TASK OBJECTIVE:
Continue the news report below on the Fife hospital changing-room tribunal, picking up right after its final sentence.

EXTRACT TO READ:

====

Equality and diversity staff said a trans doctor had the ‘right’ to use the female changing room despite a nurse flagging her concerns.
Dr Beth Upton, who has lived as a woman for more than two years, was told she could use the female changing room at work when she first started there in August 2023.
But nurse Sandie Peggie raised her concern with bosses about the arrangement, and told how she felt ‘uncomfortable’ with the medic using the women’s-only room at Victoria Hospital in Kirkcaldy, Fife.
However, despite the concern, an employment tribunal heard yesterday that Dr Upton had the ‘right’ to use the room because she ‘identified as a woman’.
Mrs Peggie is locked in a bitter employment tribunal with NHS Fife and Dr Upton, and has said being made to get changed next to the female-identifying doctor amounts to harassment under the Equality Act.

====

SOURCE DATA:
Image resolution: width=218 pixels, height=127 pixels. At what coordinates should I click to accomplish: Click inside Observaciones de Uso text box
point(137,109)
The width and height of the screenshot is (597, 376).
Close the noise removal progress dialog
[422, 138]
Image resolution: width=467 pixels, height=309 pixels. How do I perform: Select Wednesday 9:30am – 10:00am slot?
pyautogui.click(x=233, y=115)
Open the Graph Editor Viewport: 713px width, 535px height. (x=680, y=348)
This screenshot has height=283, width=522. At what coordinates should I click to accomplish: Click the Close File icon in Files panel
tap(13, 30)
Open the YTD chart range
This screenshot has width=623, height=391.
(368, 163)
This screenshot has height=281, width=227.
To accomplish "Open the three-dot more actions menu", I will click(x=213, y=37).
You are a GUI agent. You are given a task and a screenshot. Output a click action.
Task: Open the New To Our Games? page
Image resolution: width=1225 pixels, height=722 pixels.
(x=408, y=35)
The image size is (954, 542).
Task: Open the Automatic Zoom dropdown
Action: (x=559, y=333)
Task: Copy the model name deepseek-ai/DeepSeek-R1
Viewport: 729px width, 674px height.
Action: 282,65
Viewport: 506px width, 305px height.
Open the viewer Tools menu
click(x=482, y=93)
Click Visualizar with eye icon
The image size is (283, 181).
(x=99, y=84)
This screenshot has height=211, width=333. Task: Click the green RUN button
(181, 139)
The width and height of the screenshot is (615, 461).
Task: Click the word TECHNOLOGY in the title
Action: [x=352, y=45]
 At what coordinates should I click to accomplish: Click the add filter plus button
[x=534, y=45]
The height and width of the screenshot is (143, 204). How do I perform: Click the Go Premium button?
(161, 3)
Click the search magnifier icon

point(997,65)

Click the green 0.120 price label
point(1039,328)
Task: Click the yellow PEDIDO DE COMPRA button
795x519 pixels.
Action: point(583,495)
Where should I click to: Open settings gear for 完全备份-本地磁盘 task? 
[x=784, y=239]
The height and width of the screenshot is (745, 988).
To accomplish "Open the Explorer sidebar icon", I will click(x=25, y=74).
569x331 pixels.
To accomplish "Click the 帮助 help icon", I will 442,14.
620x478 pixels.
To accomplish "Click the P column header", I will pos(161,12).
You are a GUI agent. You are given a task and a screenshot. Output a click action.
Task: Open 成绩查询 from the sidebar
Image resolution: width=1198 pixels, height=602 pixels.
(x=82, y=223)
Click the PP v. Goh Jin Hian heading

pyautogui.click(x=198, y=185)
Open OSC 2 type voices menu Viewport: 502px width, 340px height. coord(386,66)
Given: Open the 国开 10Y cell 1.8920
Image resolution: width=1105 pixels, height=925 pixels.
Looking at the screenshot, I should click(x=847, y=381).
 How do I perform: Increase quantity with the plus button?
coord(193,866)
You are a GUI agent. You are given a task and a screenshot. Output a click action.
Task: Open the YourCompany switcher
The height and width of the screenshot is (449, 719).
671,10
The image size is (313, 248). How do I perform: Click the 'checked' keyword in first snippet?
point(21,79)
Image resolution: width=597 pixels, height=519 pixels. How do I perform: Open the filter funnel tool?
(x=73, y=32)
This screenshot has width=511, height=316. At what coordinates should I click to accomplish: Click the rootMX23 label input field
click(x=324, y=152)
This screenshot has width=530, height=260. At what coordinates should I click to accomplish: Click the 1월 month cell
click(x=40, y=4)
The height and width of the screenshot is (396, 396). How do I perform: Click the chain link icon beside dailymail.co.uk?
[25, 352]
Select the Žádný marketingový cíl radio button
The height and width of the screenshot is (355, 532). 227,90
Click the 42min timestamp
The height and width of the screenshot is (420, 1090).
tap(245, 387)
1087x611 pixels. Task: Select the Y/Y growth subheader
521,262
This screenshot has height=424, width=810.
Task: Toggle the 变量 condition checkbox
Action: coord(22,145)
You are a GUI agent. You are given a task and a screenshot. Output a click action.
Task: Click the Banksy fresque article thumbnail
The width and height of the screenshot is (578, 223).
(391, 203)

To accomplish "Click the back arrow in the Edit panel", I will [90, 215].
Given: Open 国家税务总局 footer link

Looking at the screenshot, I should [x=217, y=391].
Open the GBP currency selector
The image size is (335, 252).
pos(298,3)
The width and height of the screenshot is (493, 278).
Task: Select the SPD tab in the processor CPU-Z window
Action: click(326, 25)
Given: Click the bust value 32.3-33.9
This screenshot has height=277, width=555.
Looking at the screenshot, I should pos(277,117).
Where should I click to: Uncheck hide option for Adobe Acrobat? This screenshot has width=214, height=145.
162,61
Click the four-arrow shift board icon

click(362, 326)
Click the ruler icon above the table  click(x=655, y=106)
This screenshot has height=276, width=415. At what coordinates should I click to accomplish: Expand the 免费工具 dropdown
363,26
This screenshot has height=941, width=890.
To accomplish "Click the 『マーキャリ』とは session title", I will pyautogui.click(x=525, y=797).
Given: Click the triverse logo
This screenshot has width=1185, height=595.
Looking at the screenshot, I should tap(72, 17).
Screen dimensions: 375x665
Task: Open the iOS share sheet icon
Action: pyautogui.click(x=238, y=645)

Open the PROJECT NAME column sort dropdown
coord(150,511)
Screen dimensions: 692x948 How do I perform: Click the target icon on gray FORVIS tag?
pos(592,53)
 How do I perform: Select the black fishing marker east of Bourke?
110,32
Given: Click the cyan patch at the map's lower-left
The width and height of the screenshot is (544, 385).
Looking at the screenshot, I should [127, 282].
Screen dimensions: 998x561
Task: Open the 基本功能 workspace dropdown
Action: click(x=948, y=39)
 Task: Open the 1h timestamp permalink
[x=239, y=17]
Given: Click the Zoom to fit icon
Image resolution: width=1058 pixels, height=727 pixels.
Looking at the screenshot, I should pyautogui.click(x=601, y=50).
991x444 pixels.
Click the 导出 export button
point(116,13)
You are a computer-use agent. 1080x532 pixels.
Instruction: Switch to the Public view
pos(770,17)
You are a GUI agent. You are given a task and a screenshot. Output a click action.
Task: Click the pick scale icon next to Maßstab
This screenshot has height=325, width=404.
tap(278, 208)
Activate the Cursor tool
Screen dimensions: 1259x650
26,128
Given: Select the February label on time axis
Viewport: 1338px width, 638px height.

====

EXPECTED ANSWER:
In 2023 there had been three occasions in which Mrs Peggie encountered Dr Upton in the women’s changing room.
In August and October Mrs Peggie had waited outside the room in the hospital’s A&E for Dr Upton to leave, but on Christmas Eve that year the nurse challenged the medic’s use of the facility.
Following this Dr Upton made an allegation of bulling against Mrs Peggie and she was suspended shortly after.
The nurse’s line manager Esther Davidson yesterday gave evidence during the ninth day of the tribunal before employment judge Sandy Kemp.
Towards the end of August 2023 Mrs Peggie had a conversation with Ms Davidson, the tribunal heard, and she told her about Dr Upton using the female changing room.
She said: ‘Sandie advised me she felt uncomfortable with that. I didn’t know what the trust take on transgender use of the changing room was, so I told Sandie I would look into it.’
Ms Davidson said she ‘felt empathetic’ and did ‘not want people feeling uncomfortable’.
The same morning Mrs Peggie had revealed her concerns, Ms Davidson approached Isla Bumba who was the equality and human rights lead at NHS Fife.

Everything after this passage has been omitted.